### TUGAS YANG DIMINTA
**A.** Bisakah kamu menyalin bagian berita tentang kebun cengkeh yang terkena jalan shortcut, mulai dari "Pria 32 tahun" dan berakhir pada "bisa bertahan hidup."?
**B.** Dapatkah kamu melanjutkan berita tentang kebun cengkeh yang terkena jalan shortcut setelah kalimat terakhirnya?

### PETIKAN YANG DIBERIKAN
--------------------------------

Rumah dan kebun milik Fatahilah yang terkena dampak pembangunan jalan batas baru Singaraja Mengwitani |FOTO : Edy Nurdiantoro|
Singaraja, koranbuleleng.com | Fatahilliah warga Banjar Dinas Kubu Tumpang, Desa Pegayaman, Kecamatan Sukasada, Buleleng harus ikhlas sebagian kebun cengkeh dan rumahnya kena imbas pembangunan jalan batas baru Mengwitani – Singaraja atau Shortcut untuk titik 7 dan 8.
Pria 32 tahun ini sempat menolak proses ganti untung yang diberikan pemerintah lantaran harga yang ditawarkan tidak sesuai. Menurutnya, proses ganti yang diberikan masih belum maksimal dengan hitung-hitungan yang ia ajukan.
Meski sudah mendapatkan nilai ganti namun hal tersebut masih belum terhitung semua dari segi kehilangan pohon cengkeh miliknya. Padahal dari pohon cengkeh tersebut lah ia sekeluarga bisa bertahan hidup.
Ditemui di rumahnya, Fatahillah mengaku masih ada beberapa pohon cengkeh yang belum dihitung oleh pemerintah. Dari total 65 pohon cengkeh miliknya, sekitar 24 pohon yang belum terhitung. Padahal ia telah memperjuangkan hampir setahun lebih agar bisa diganti rugi.
“Kebun saya seribu lima puluh lima meter terkena jalur shortcut. Itu kebanyakan pohon cengkeh. Masih ada sisa kebun saya, tapi tempatnya di dekat jurang,” katanya
Yang menjadi masalah adalah, ketika pohon cengkeh miliknya masih sangat produktif harus di tebang. Padahal satu pohon tersebut bisa menghasilkan Rp 1 juta hingga Rp2 juta setiap tahun. Sedangkan untuk mengulang menanam pohon memerlukan waktu hingga 6 tahun. Itu pun baru proses belajar untuk berbunga.
Apalagi kerjaan utama adalah berkebun, hanya ada sampingan ketika ada warga setempat meminta jasanya untuk menebang pohon, itu pun tak bisa terjadi setiap hari.

--------------------------------

### BAHAN YANG DISEDIAKAN
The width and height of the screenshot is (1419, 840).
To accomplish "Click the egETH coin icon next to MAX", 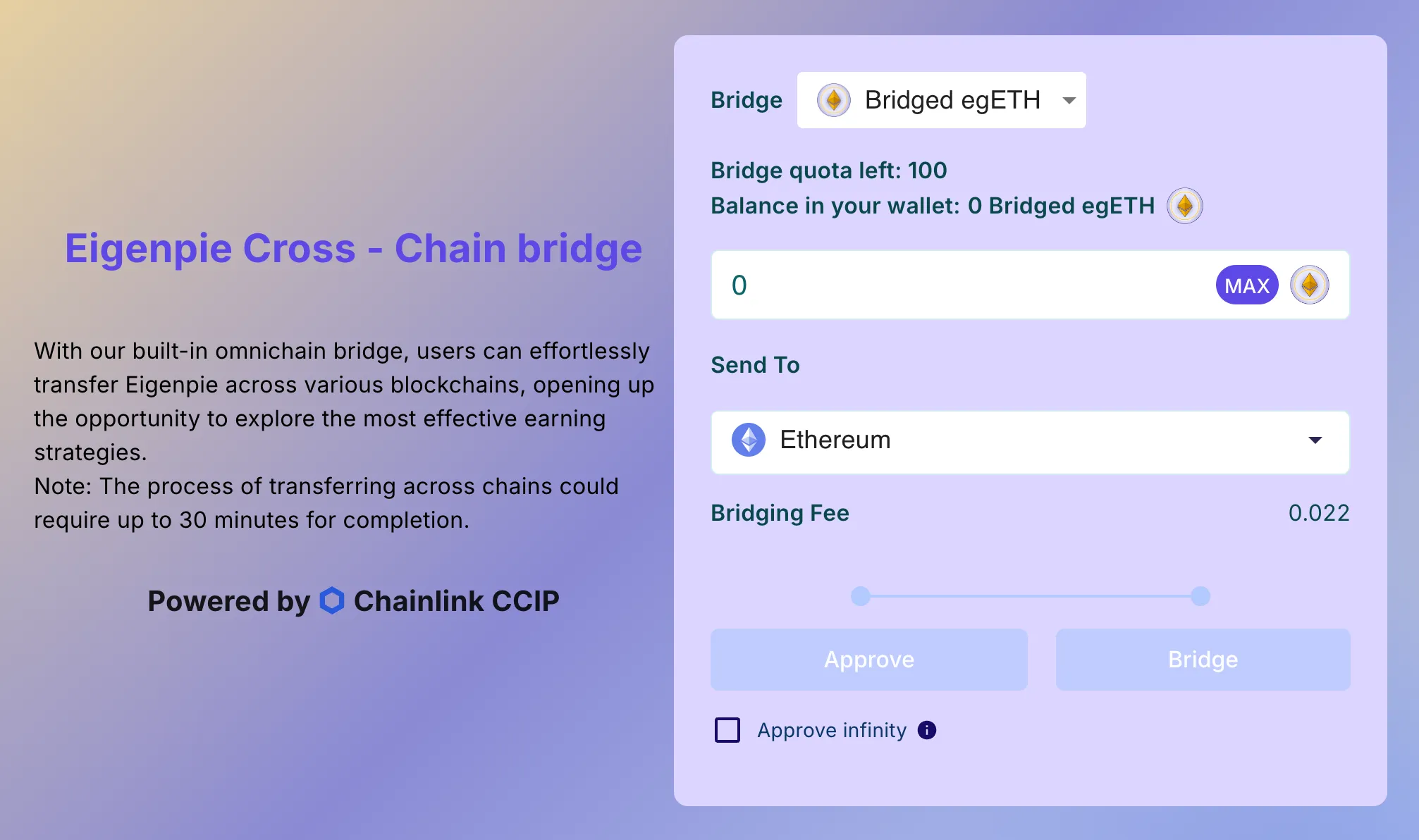I will point(1310,285).
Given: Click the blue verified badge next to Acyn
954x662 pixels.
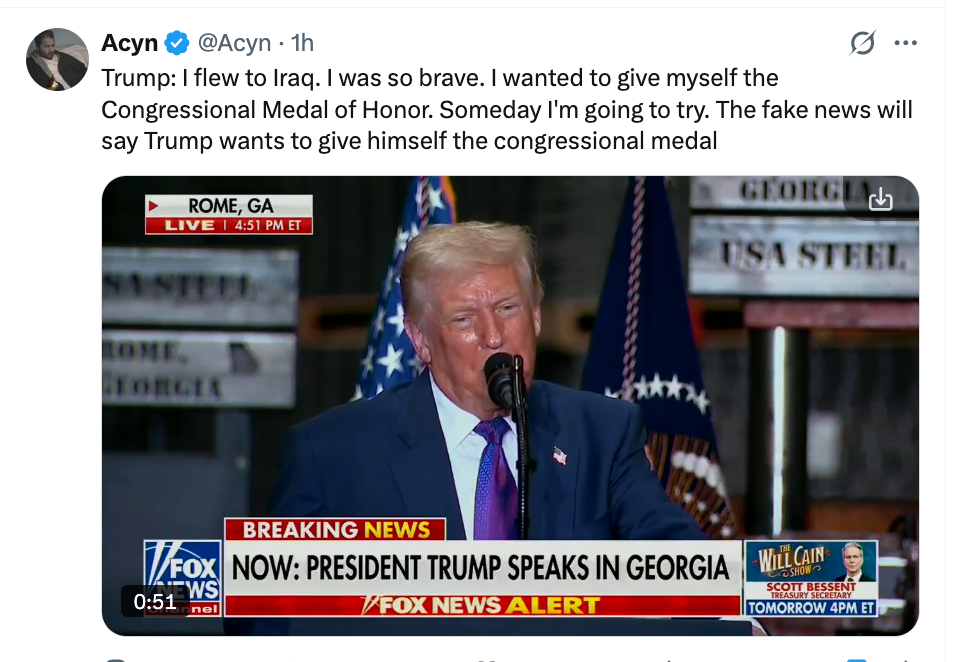Looking at the screenshot, I should pyautogui.click(x=177, y=43).
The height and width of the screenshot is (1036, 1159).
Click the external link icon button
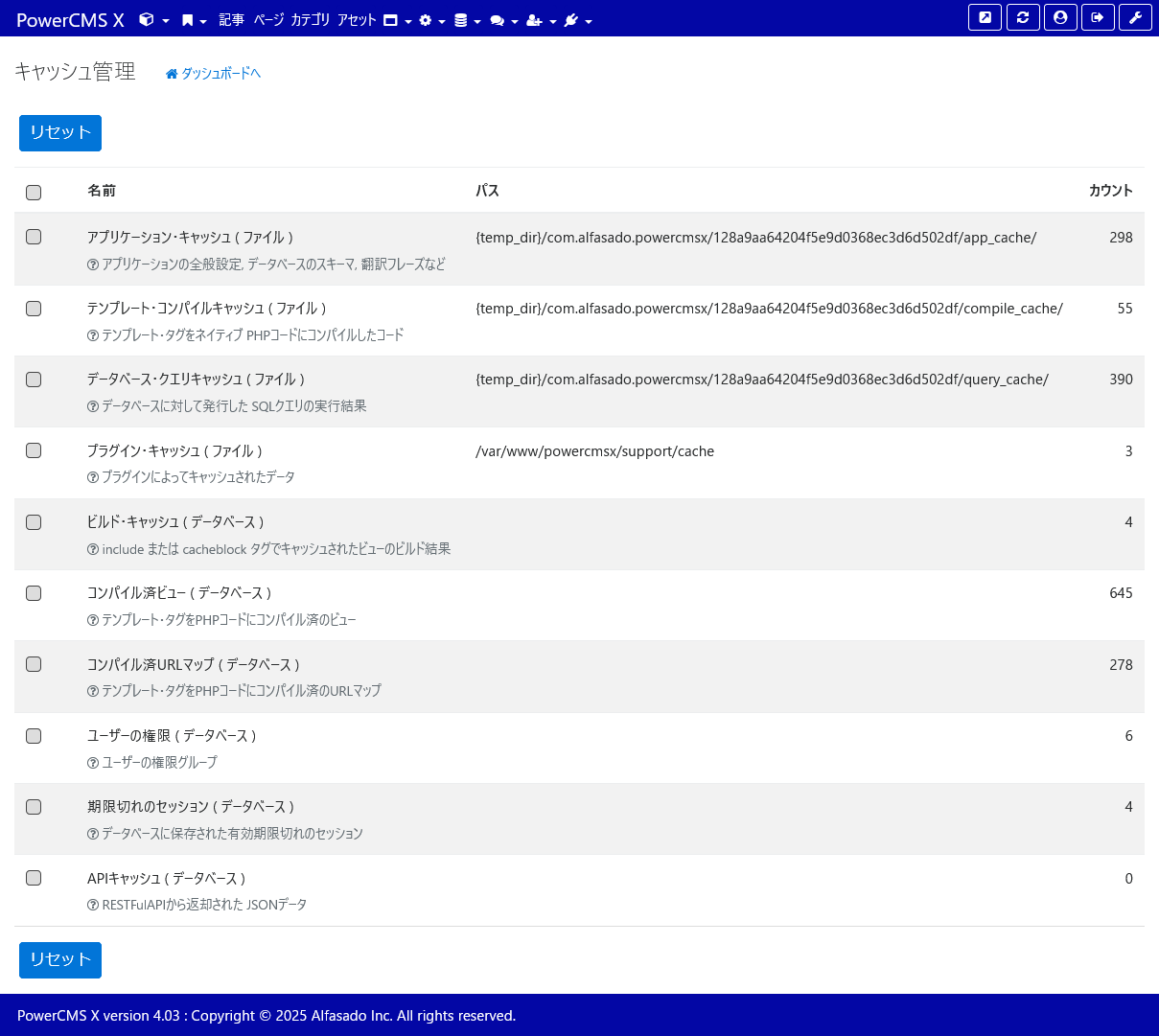point(985,17)
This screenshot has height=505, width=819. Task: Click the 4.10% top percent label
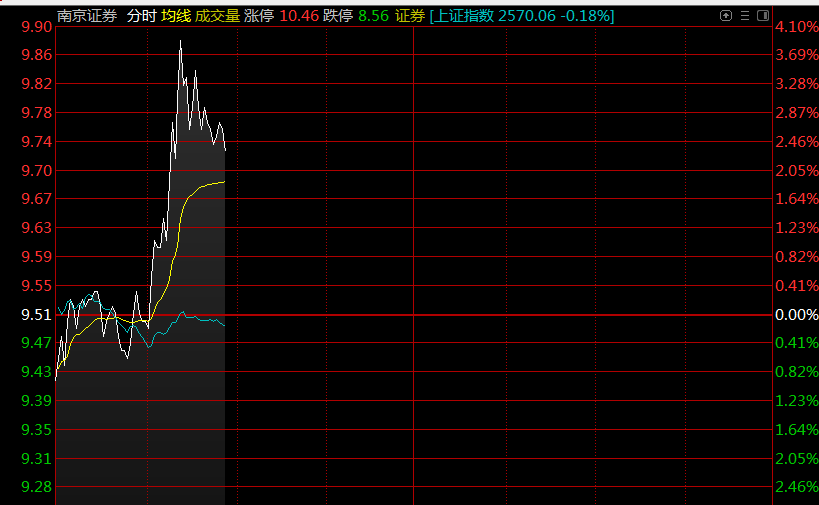coord(797,26)
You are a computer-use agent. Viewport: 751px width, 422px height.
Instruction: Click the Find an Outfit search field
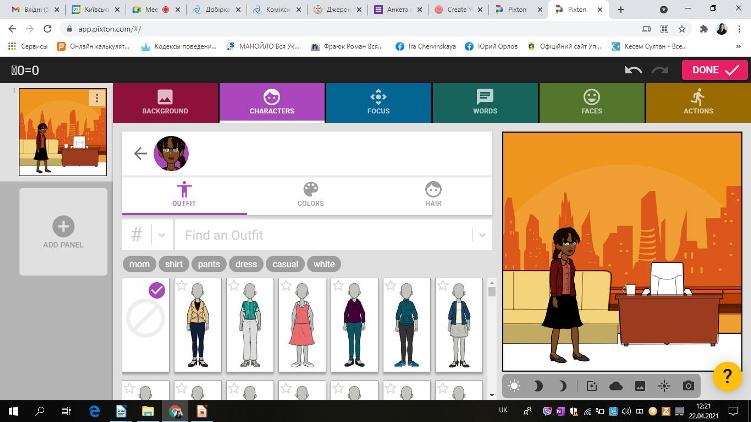pyautogui.click(x=320, y=235)
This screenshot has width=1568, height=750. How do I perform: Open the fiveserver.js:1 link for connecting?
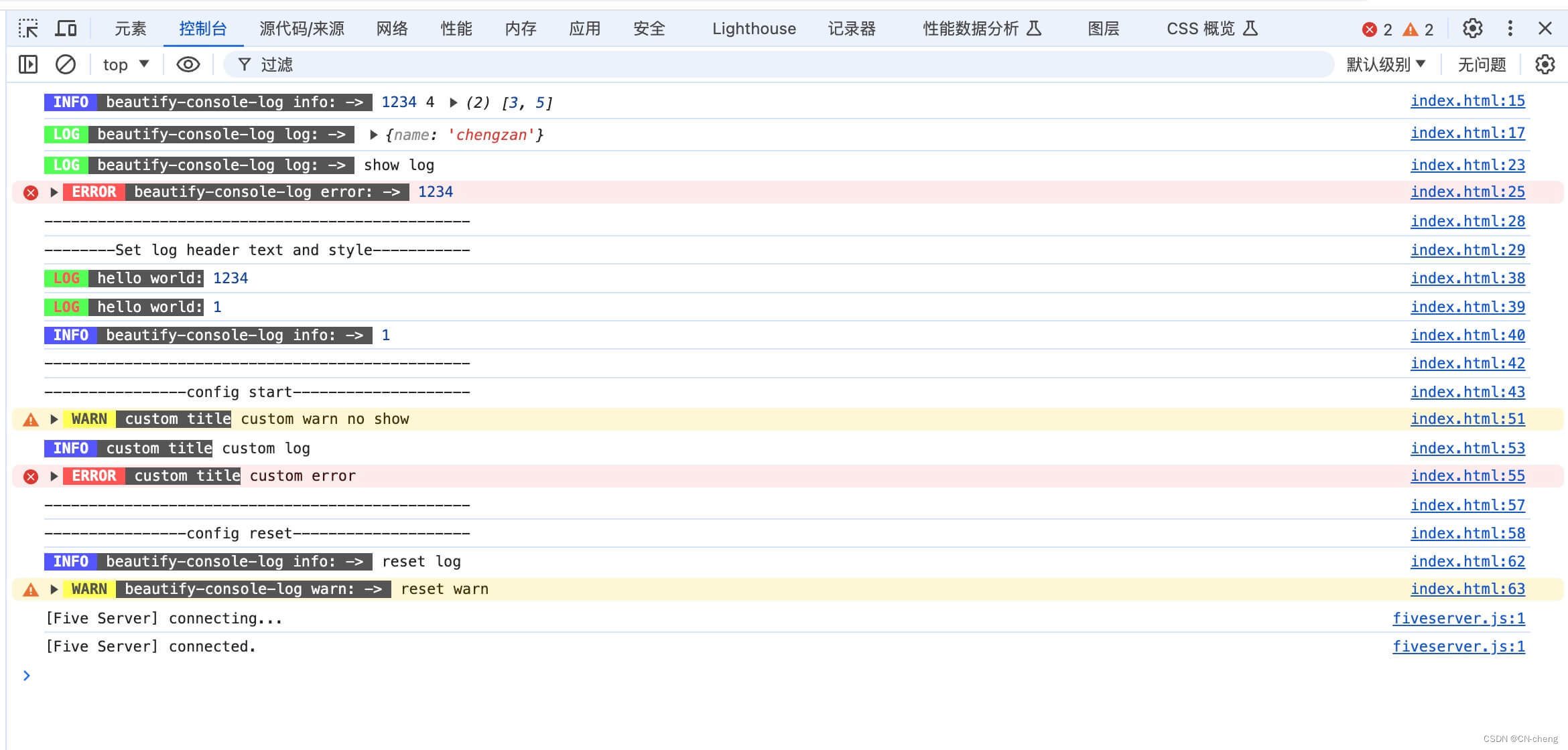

--------------------------------

### HASIL LATIHAN
**A.**
Pria 32 tahun ini sempat menolak proses ganti untung yang diberikan pemerintah lantaran harga yang ditawarkan tidak sesuai. Menurutnya, proses ganti yang diberikan masih belum maksimal dengan hitung-hitungan yang ia ajukan.
Meski sudah mendapatkan nilai ganti namun hal tersebut masih belum terhitung semua dari segi kehilangan pohon cengkeh miliknya. Padahal dari pohon cengkeh tersebut lah ia sekeluarga bisa bertahan hidup.

**B.**
“Kita dikasih uang sekaligus. Untuk kedepanya bagaimana? saya punya anak istri. Belum lagi beli tanah, bangun rumah. Kalau pohon cengkeh kan bisa ada hasil setiap tahun.” lanjutnya
Bapak empat anak ini pun berharap, agar pohon cengkeh yang belum terhitung bisa diganti oleh pemerintah. Ia bersama warga lain yang keberatan sempat beberapa kali menemui Gubernur Bali untuk mencari solusi terkait keberatan warga Desa Pegayaman. Dari hasil pertemuan itu, gubernur menjanjikan akan memberikan ganti rugi.
Namun dari pihak warga yang keberatan harus membuat proposal dan membentuk kelompok tani agar bisa diberikan bantuan atau bansos. Namun sampai saat ini ia menunggu dan belum menerima kabar kapan akan diberikan bansos tersebut.
“Sudah membentuk kelompok. Mengajukan proposal sudah. Hanya saja belum keluar.” Lanjutnya
Selain pohon cengkeh, rumah miliknya juga terkena dampak pembangunan. Meski demikian, sampai saat ini ia masih menempati rumah tersebut. Beda dengan warga lainnya, yang sudah sebagian besar pindah dan membangun rumah baru.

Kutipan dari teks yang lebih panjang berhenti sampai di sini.